The reason why the detectable lowest leakage current is limited is as follows. The constitution of a typical PROM is shown by the block diagram in FIG. 4. The output terminal O.sub.0 is used in three ways, namely for reading-out, writing-in and testing. Testing of a cell is done by applying a voltage on the output terminal O.sub.0 in order to inject a current from an external tester, and sensing the current flowing thereinto. The number of output terminals that are provided that as many as the number of readed-out bit lines, but only one terminal O.sub.0 is referred to, because one terminal is enough to explain the principle of the cell test. PROG shown in FIG. 4 denotes a programming circuit, a circuit for writing-in a cell. A circuit diagram relating to one memory cell of the programming circuit PROG is schematically illustrated in FIG. 5 in detail. Further in FIG. 4, XADD denotes a X-address buffer, and D/D denotes a decoder/driver all of which are equivalent to the word driver WD in FIG. 5. YADD denotes a Y-address buffer, which, in case of reading-out, controls the multiplexer MPX to select the bit line of the cell to be readed-out, as well as in case of writing-in, and controls the programming circuit PROG to select the bit line to the cell to be written-in. CE denotes a circuit for enabling, namely activating, the output buffer OUT, at a chip-enable state. TW and TB denote respectively a test word line and a test bit line, by each of which test cells are operatively connected to be addressed. These test cells are written-in cells which have been provided in addition to the ordinary memory cell for testing purpose.

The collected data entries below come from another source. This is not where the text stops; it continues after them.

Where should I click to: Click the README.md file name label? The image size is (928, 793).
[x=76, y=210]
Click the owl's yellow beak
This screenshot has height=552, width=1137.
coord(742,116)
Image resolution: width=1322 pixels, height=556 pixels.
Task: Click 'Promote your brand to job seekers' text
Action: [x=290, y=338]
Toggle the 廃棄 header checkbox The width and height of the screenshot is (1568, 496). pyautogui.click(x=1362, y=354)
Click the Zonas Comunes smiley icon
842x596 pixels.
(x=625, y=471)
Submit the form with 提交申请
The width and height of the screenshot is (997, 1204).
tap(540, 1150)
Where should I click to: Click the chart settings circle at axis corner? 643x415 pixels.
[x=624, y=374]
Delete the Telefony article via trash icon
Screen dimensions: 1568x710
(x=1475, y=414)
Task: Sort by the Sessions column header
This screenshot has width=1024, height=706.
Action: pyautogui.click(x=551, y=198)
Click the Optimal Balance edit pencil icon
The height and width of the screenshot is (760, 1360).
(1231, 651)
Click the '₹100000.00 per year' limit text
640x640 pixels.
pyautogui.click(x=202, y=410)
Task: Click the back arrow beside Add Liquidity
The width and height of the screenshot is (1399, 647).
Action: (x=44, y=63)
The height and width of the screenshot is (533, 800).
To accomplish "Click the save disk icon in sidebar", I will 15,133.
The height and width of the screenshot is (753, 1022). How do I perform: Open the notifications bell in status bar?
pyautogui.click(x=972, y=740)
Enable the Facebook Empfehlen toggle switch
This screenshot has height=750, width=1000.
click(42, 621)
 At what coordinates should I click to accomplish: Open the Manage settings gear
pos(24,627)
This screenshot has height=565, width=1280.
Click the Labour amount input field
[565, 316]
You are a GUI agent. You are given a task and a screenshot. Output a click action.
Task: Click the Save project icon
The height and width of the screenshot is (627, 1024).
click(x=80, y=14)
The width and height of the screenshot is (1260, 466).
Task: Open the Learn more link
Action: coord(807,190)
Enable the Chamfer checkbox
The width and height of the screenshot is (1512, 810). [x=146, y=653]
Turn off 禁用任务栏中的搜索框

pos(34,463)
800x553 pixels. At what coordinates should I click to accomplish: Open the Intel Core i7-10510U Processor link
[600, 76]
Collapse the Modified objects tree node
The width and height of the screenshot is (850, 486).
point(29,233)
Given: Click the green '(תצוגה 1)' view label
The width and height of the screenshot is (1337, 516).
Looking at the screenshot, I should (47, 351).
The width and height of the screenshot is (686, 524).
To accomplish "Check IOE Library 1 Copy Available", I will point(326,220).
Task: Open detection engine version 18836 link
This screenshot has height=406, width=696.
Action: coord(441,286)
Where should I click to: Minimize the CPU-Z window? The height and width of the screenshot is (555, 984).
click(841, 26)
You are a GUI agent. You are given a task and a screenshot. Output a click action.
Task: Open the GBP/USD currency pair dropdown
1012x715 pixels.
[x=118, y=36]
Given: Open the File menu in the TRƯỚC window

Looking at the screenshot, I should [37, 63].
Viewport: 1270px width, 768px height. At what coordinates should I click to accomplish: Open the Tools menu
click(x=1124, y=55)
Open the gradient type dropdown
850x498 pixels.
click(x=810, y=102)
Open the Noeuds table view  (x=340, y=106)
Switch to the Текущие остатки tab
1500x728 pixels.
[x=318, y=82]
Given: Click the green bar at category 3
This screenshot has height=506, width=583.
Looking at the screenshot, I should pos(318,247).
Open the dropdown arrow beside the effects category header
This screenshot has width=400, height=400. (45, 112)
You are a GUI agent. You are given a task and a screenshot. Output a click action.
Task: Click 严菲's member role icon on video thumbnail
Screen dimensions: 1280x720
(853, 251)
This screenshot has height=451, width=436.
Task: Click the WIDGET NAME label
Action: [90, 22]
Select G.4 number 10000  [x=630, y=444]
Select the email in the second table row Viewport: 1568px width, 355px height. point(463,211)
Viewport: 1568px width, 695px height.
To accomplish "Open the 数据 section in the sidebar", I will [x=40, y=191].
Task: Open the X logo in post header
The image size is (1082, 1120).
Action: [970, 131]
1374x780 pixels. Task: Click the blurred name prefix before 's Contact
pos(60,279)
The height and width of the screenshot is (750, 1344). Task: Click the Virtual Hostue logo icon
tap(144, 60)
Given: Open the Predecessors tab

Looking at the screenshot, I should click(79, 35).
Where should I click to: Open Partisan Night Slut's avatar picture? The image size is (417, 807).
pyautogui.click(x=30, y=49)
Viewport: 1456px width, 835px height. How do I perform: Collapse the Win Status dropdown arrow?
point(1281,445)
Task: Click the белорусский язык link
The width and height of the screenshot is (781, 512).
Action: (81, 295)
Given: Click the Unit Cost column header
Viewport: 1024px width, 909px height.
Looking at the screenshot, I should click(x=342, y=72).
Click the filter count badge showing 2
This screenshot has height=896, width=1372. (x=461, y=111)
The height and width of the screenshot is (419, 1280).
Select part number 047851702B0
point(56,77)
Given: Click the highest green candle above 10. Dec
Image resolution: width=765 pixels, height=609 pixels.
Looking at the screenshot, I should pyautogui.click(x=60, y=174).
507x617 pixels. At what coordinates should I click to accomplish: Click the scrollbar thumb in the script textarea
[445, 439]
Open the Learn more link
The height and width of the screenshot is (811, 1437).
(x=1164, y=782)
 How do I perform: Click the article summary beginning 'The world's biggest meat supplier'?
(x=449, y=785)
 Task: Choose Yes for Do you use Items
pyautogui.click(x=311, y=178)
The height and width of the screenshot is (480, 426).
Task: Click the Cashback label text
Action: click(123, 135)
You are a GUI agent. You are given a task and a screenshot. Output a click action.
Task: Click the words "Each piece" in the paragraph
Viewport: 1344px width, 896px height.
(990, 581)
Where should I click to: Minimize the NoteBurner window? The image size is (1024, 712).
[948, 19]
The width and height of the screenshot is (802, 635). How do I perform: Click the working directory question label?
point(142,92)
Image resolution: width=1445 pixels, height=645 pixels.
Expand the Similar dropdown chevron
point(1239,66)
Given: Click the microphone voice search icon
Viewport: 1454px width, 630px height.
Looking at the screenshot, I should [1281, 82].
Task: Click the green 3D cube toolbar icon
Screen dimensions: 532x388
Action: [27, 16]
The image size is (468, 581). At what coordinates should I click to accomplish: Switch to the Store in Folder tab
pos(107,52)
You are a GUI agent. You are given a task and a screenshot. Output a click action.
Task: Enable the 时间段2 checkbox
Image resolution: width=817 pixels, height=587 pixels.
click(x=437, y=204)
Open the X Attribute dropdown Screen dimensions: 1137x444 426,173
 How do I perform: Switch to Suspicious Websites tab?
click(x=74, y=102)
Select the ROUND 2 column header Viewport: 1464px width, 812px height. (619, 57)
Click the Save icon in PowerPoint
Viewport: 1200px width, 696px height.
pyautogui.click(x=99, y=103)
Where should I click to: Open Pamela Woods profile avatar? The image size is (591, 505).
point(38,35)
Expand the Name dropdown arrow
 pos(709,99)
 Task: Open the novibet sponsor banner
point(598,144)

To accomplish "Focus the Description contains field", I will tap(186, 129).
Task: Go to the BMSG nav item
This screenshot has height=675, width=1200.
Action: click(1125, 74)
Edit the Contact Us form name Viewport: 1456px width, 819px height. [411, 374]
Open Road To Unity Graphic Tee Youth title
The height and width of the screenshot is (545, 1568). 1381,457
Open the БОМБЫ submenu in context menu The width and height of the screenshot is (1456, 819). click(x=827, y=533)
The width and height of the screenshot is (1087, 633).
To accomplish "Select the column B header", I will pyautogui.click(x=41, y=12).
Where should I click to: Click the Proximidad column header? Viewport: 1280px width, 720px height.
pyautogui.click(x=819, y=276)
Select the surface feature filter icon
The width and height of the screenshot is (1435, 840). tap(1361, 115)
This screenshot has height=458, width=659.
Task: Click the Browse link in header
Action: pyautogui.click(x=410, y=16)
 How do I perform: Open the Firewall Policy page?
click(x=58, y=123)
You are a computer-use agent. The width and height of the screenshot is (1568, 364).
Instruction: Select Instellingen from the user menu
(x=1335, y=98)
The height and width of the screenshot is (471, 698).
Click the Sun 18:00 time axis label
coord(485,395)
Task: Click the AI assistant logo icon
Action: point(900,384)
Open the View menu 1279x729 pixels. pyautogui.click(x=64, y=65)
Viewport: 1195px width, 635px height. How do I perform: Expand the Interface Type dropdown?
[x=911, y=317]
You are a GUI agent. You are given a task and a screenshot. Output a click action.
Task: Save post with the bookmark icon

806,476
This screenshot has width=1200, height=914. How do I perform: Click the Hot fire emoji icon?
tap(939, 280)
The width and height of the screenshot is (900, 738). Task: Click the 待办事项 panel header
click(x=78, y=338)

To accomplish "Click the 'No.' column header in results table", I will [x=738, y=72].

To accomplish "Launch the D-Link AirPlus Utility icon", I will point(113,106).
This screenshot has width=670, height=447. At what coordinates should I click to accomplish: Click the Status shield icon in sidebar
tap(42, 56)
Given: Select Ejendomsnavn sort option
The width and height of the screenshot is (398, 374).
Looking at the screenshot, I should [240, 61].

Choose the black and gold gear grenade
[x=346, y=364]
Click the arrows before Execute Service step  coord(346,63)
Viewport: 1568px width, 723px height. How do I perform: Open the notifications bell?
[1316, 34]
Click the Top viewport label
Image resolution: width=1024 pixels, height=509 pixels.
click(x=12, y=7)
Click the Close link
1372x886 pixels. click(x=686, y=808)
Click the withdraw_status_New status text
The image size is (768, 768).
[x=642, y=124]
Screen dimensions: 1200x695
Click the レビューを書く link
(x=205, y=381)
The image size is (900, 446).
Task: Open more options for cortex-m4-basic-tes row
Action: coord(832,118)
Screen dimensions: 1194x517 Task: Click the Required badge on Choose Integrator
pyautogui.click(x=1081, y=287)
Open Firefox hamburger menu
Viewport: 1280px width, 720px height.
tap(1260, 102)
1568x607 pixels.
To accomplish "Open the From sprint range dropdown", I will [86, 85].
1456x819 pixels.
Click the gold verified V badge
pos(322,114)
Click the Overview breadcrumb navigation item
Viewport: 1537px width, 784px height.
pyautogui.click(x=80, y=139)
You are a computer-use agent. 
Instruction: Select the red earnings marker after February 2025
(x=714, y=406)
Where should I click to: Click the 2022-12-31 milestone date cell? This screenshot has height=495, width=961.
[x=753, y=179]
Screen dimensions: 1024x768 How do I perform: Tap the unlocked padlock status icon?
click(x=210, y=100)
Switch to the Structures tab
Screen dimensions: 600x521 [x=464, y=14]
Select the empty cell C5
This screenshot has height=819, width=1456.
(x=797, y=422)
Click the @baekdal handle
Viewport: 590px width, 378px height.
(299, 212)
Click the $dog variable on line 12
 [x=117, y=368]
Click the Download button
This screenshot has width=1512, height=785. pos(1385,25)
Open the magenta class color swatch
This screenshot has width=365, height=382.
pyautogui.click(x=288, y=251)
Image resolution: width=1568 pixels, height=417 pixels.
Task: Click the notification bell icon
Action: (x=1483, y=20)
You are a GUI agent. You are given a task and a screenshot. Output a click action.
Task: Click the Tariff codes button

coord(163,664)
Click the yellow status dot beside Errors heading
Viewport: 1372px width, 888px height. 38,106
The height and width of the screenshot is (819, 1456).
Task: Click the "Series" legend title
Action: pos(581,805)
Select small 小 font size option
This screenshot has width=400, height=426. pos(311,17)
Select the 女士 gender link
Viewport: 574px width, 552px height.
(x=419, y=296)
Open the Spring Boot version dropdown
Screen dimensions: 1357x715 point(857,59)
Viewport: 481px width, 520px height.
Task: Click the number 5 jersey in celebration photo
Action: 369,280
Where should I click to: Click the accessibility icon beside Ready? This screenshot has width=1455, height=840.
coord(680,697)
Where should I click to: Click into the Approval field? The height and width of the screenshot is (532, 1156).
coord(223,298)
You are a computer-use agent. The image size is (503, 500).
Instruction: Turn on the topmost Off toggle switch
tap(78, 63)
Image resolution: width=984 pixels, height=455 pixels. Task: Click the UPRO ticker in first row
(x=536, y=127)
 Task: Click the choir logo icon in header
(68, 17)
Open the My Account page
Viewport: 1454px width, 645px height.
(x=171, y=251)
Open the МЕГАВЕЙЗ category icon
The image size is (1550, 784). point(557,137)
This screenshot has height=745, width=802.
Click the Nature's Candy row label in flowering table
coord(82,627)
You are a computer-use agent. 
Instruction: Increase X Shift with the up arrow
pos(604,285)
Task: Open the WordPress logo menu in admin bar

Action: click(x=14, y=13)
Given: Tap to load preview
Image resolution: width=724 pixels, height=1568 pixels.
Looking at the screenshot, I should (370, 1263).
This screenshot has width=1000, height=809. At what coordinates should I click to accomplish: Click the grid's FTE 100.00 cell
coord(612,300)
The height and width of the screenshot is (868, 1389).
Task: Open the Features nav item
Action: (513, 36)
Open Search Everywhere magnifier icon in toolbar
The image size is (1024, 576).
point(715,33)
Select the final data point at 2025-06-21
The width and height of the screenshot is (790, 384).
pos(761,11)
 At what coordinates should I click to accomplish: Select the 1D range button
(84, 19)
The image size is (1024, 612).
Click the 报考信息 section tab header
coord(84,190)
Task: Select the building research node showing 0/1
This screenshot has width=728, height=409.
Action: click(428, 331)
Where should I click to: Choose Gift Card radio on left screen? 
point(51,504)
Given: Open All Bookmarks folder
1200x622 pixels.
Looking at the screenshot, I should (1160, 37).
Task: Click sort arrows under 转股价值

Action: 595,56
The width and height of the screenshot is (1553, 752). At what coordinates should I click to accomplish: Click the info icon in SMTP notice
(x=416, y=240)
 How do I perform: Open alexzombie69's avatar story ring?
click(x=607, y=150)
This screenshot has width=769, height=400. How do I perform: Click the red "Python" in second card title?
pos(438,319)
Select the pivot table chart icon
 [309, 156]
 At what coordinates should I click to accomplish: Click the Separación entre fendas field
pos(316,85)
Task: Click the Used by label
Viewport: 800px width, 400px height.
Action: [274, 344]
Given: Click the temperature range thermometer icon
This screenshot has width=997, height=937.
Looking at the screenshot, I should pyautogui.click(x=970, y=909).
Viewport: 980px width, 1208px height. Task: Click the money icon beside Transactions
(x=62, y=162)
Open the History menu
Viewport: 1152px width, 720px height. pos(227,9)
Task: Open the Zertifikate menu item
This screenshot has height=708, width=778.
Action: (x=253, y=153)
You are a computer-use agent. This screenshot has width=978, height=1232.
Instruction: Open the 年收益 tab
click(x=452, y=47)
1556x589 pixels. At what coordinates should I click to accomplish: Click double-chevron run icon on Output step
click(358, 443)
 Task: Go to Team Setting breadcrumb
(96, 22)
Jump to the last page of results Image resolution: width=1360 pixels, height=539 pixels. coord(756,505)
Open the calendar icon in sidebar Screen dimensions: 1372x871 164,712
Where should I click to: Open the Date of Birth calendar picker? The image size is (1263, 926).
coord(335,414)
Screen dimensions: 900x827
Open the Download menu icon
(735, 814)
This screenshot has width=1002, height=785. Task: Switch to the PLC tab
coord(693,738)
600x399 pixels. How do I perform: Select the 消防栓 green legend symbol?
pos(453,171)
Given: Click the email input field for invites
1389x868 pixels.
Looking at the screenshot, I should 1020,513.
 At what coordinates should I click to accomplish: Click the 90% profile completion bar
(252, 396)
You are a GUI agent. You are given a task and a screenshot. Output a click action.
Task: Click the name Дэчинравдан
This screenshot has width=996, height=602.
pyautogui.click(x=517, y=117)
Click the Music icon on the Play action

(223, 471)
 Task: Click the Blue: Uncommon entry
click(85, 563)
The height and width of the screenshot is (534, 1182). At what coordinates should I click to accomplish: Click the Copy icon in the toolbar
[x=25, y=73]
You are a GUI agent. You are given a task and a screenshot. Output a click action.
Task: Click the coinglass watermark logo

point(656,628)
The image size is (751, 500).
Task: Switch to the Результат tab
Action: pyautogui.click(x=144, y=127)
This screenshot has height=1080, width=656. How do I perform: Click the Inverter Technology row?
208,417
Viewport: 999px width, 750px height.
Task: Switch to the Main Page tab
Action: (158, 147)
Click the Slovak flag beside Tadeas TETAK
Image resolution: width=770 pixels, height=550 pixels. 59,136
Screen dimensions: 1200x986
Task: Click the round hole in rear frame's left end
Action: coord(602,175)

Function of the programming circuit PROG, used for testing a cell, is described hereinafter. As shown in FIG. 5, the circuit PROG is composed of transistors Q.sub.1, Q.sub.2 mutually in a Darlington connection, a resistor R, a diode D.sub.1 both of which are for pulling up the collectors of these transistors to a power source V.sub.cc, and a constant-current power source CS. (If the collectors are floated without being pulled-up, a parasitic capacity of the collectors may cause a malfunction of the circuit.) The output terminal is operatively connected to the collectors of the Darlington circuit through a diode D.sub.2, which prevents a current from flowing toward the outside. In this circuit, when the word line W.sub.0 is addressed by the word decoder WD as well as the bit line B.sub.0 is addressed by NAND.sub.1 controlled by the combination of signals in Y-address buffer YADD, the transistors become conductive by a current I.sub.1 (0.3 mA) supplied from the current source CS. Thus a current I.sub.2 from the power source V.sub.cc through the resistor R and the diode D.sub.1, together with the current I.sub.1, are ready to flow into the bit line B.sub.0. The resistor R is of approximately 1 K ohm, for example, so the current I.sub.2 is of approximately 2 mA. At this state, if the addressed cell M.sub.0 is conductive, namely previously written-in or having a defectively large leakage, the current I.sub.1 +I.sub.2 flows into the bit line B.sub.0. If the addressed cell M.sub.0 is unwritten-in, this current does not flow thereinto. As previously described, the test of the cell is done by sensing a current flowing into the terminal O.sub.0 while injecting a current into this terminal from an external tester. However, if the leakage current of the cell under test is as low as I.sub.1 +I.sub.2, no current can flow into the terminal O.sub.0, because the current I.sub.1 +I.sub.2 is already supplied from other sources. Thus, at the terminal O.sub.0 the external tester can only detect a current of more than I.sub.1 +.sub.2. This means that the lowest detectable level of the leakage current of the cell is TL=I.sub.1 +I.sub.2. Therefore, if its leakage current is lower than I.sub.1 +I.sub.2 the above-described DC method can not detect a faulty cell whose access time is so long as can not be disregarded.